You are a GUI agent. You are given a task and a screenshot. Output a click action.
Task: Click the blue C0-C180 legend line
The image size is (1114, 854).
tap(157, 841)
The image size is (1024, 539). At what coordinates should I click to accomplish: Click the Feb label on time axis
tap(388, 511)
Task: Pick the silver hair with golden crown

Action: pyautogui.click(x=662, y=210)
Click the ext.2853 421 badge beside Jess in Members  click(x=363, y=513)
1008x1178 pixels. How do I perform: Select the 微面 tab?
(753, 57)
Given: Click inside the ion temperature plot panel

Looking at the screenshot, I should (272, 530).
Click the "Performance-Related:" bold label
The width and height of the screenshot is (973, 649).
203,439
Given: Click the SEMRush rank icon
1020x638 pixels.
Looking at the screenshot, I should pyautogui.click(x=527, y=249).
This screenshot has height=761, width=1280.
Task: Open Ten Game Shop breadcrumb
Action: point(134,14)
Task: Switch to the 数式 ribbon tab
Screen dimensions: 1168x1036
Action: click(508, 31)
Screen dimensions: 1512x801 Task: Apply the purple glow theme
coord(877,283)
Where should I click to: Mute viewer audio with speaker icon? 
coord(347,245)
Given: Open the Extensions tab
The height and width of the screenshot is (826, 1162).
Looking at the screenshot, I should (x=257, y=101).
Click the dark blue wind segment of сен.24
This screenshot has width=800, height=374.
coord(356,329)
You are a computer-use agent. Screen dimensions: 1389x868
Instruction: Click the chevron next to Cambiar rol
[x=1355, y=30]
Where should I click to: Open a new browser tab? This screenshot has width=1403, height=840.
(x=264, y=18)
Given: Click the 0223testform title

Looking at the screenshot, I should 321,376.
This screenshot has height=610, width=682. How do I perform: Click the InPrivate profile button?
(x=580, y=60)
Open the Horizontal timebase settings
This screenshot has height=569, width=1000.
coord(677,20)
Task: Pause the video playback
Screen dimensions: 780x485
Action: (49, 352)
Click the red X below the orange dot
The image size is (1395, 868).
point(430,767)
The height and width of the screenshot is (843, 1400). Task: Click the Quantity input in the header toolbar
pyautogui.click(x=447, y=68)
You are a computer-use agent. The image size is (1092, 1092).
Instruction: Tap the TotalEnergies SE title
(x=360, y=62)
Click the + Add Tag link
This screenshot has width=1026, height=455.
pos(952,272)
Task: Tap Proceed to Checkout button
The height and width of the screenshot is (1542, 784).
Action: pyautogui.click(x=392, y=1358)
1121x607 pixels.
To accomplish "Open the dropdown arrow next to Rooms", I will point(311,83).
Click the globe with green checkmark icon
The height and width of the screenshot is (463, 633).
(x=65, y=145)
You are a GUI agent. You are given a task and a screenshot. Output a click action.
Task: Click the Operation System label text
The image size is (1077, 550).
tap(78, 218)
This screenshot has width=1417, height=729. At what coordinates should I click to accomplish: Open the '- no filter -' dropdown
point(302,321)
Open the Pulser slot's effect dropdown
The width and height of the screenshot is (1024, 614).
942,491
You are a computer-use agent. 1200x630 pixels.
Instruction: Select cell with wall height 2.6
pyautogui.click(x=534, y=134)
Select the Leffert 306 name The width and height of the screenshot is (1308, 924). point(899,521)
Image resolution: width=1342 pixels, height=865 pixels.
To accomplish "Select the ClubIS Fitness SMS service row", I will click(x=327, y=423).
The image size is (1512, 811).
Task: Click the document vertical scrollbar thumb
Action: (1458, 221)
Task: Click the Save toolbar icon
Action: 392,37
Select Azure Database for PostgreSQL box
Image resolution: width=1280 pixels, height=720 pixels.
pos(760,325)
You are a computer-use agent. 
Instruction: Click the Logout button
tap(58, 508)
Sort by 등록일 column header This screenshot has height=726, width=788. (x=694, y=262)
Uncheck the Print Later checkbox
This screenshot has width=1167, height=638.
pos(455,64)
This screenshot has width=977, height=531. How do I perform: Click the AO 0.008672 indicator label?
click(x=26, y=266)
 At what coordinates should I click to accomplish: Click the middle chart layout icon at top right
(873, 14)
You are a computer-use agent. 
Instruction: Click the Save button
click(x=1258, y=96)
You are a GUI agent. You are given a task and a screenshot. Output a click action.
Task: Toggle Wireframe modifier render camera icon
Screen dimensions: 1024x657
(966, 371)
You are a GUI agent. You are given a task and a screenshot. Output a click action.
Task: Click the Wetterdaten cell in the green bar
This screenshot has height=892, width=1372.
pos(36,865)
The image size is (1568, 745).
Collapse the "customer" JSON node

Required work
Repeat exactly the lines from the line containing "at top right" through the last line of the records above, including both, and nothing else.

Exercise answer
 At what coordinates should I click to accomplish: Click the middle chart layout icon at top right
(873, 14)
You are a computer-use agent. 
Instruction: Click the Save button
click(x=1258, y=96)
You are a GUI agent. You are given a task and a screenshot. Output a click action.
Task: Toggle Wireframe modifier render camera icon
Screen dimensions: 1024x657
(966, 371)
You are a GUI agent. You are given a task and a screenshot. Output a click action.
Task: Click the Wetterdaten cell in the green bar
This screenshot has height=892, width=1372.
pos(36,865)
The image size is (1568, 745).
Collapse the "customer" JSON node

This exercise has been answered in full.